22. December 2016 2016 0

Author: Craig Bruce
Editors: Alfredo Cambera, Chris Castle

Introduction

While running a web site you need a way to deploy your application code in a repeatable, reliable and scalable fashion.

CodeDeploy is part of the AWS Developer Tools family which includes CodeCommit, CodePipeline, and AWS Command Line Interface. CodeCommit is for managed git repositories, CodePipeline is a service to help you build, test and automate while the AWS Command Line Interface is your best friend for accessing the API in an interactive fashion. They do integrate with each, more on that later.

Concepts

Let’s start with the CodeDeploy specific terminology:

  • Application – A unique identifier to tie your deployment group, revisions and deployments together.
  • Deployment Group – The instances you wish to deploy to.
  • Revision – Your application code that you wish to deploy.
  • Deployment – Deploy a specific revision to a specific deployment group.
  • CodeDeploy service – The managed service from AWS which oversees everything.
  • CodeDeploy agent – The agent you install on your instances for them to check in with the CodeDeploy service.

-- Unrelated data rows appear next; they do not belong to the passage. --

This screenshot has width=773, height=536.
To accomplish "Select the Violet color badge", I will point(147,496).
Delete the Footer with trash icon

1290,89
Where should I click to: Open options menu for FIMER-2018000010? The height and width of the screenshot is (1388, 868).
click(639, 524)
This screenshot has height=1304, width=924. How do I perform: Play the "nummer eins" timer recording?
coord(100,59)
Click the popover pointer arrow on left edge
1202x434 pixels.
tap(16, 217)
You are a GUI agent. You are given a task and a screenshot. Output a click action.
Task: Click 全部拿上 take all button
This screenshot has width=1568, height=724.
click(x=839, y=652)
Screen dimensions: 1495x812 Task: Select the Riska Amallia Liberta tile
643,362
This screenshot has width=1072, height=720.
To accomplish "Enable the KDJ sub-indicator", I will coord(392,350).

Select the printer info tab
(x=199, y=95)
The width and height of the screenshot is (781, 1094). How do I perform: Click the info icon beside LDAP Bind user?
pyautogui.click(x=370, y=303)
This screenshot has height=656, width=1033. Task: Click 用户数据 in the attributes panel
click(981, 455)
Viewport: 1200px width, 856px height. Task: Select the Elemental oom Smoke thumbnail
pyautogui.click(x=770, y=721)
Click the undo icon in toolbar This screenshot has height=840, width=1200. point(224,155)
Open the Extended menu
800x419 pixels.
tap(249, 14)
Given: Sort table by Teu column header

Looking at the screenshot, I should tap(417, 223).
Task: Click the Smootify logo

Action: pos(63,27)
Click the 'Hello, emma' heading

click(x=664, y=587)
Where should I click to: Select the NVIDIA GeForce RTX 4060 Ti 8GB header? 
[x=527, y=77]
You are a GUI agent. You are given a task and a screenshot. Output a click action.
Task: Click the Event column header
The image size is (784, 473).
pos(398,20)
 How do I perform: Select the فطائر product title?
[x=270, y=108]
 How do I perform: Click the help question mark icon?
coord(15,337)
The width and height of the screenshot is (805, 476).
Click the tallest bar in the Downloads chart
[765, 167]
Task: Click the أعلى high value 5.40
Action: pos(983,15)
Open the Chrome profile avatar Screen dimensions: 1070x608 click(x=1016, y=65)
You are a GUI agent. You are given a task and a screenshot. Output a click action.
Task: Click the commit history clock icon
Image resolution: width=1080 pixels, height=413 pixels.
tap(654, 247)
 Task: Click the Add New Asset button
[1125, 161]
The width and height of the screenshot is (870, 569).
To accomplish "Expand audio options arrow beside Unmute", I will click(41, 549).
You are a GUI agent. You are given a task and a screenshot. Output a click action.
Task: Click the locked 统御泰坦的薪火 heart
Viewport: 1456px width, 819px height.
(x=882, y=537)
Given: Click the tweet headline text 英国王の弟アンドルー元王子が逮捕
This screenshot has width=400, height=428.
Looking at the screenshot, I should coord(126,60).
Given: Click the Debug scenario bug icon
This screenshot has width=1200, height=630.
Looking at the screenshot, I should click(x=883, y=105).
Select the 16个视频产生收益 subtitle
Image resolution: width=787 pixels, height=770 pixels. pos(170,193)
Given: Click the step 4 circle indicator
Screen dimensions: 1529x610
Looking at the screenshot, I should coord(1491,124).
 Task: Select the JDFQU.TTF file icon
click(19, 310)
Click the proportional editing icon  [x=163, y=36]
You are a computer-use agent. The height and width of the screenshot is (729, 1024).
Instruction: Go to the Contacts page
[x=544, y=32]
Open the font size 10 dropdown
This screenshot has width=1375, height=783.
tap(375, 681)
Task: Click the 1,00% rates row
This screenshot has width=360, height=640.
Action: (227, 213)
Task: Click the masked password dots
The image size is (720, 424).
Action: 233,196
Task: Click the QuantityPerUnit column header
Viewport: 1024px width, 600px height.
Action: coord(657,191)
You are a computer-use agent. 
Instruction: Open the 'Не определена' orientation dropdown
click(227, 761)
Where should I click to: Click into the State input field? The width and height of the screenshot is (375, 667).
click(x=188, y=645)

Getting up and running is straightforward. Install the CodeDeploy agent onto your EC2 instances and then head to the AWS Management Console to create an application and a deployment group. You associated your deployment group with an Auto Scaling group or EC2 tag(s). One of the new features is that on-premise instances are supported as well now. As this resource is outside of AWS’ view you need to register them with the CodeDeploy service before it can deploy to them. Your resources must have access to the public AWS API endpoints to communicate with the CodeDeploy service. This offers some really interesting options for hybrid deployment (deploying to both your EC2 and on-premise resources) – not many AWS services support any non-AWS resources. CodeDeploy is now aware of the instances which belong to a deployment group and whenever you request a deployment it will update them all.

Your revision is essentially a compressed file of your source code with one one extra file, appspec.yml, which the CodeDeploy agent will use to help unpack your files and optionally run any lifecycle event hooks you may have specified. Let’s say you need to tidy up some files before a deployment. For a Python web application you may want to remove those pesky *.pyc files. Define a lifecycle event hook to delete those files before you unpack your new code.

Upload your revision to S3 (or you can provide a commit ID from a GitHub repository, although not CodeCommit – more on this later), provide a deployment group and CodeDeploy is away. Great job, you web application code has now been deployed to your instances.

Managing deployments

As is becoming increasingly common, most AWS services are best when used with other AWS services, in this case CloudWatch offers some new options using CloudWatch Alarms and CloudWatch Events. CloudWatch Alarms can be used to stop deployments. Let’s say the CPU utilization on your instances is over 75%, this can trigger an alarm and CodeDeploy will stop any deployments on these instances. The deployment status will update to Stopped. This prevents deployments when there is an increased chance of a deployment problem.

Also new is adding triggers to your deployment groups which is powered by CloudWatch Events. An event could be “deployment succeeds” at which point a message is sent to a SNS topic. This topic could be subscribed to a Lambda function which sends a Success! message to your Deployment channel in Slack/HipChat. There are various events you can use deployment start, stop, failed as well as individual instance states, like starts, failed or succeeds. Be aware of noisy notifications though, you probably don’t want to know about every instance, in every deployment. Plus just like AWS you can be throttled by posting too many messages to Slack/HipChat in a short period.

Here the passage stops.